The adidas store on Wang Fu Jing Avenue, Beijing's main shopping venue, is a prime battlefield in one of the more intriguing global confrontations unfolding these days — the struggle between international soccer and U.S. sports to win hearts and minds around the world.
"I prefer soccer," says Lu Giang, a student from Hunan University, eyeing $50 replica jerseys of the French national team.
"If (Michael) Jordan were still in the NBA, then it would be a tossup," she adds. She "adores" Ronaldinho and Thierry Henry, the Brazilian and French stars who recently squared off when their club teams — Barcelona and London's Arsenal — met in the European Champions League final.

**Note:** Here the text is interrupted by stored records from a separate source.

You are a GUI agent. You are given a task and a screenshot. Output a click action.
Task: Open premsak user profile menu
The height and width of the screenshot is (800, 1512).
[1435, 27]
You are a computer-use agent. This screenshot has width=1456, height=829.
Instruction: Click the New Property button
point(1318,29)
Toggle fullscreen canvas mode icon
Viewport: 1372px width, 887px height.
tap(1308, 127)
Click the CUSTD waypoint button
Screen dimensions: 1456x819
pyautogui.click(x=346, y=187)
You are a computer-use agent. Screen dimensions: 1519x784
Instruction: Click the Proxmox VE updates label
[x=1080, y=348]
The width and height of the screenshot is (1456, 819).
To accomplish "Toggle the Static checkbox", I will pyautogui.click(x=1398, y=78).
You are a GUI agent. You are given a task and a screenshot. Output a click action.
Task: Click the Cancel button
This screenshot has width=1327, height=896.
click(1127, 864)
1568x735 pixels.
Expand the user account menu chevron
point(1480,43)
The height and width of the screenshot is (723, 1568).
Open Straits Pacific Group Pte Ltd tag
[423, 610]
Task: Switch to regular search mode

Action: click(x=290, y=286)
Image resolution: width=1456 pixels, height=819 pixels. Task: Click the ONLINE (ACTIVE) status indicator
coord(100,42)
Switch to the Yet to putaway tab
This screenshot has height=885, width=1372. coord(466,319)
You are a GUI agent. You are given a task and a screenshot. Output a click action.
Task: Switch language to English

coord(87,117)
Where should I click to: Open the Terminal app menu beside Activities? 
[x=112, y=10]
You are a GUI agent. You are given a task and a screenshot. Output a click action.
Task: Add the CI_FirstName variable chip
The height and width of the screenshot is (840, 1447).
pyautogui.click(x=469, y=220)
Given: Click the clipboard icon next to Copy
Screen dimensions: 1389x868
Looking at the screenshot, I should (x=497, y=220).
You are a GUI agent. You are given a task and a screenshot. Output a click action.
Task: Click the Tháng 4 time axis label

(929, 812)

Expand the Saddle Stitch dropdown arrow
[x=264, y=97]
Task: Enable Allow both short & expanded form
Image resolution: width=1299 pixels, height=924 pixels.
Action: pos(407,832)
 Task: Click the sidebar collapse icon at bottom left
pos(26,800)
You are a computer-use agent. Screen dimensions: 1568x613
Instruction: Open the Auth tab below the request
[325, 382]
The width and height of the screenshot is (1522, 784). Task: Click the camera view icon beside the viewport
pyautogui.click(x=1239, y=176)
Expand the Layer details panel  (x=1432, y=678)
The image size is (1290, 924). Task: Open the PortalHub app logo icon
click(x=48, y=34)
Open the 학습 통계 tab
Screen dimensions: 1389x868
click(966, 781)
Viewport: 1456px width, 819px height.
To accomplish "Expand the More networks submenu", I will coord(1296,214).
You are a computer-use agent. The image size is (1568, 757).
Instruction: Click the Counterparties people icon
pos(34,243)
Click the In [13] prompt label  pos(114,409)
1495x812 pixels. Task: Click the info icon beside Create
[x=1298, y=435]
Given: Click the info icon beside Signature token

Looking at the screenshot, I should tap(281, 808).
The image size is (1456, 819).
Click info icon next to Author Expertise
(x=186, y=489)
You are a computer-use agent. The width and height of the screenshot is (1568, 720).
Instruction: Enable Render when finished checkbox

Like millions of others across Asia, she stayed up all night to watch that match and is looking forward to the 2006 World Cup, which starts Friday.
But basketball has its hard-core Chinese fans too. Zhang Yong, a government accountant, is a big Houston Rockets fan, thanks to China's top celebrity, Yao Ming. Zhang has been watching NBA games for years on Chinese state TV. FIFA, soccer's governing body, desperately needs to develop a Yao-like Chinese star who could thrive on a team such as Barcelona. Unfortunately for FIFA, China's national team is so mediocre that it didn't qualify for the World Cup (which is essentially a monthlong tournament for 32 finalists that have survived earlier regional rounds).
Mark Fischer, vice president of the National Basketball Association for China, claims that basketball is China's most popular sport. As evidence, he points to figures released by China's own Sports Ministry: More people play basketball in China than there are people — people, period — in the United States.
The game was introduced to China by American missionaries and even thrived during the Cultural Revolution. The NBA is now seen in China as a hip, personality-filled offshoot of U.S. culture. "The game is a good fit for where Chinese society is headed," Fischer says, "because it's all about expressing individualism within a team setting."
According to independent marketing surveys cited by Fischer, 33 percent of the Chinese population are "avid" World Cup fans and 30 percent are "avid" NBA fans. But among those ages 15 to 24, the NBA counts more avid fans by a similarly narrow margin. As Fischer points out, it isn't even a fair contest because the NBA is a regular sports league and the World Cup brings together national all-star teams only once every four years.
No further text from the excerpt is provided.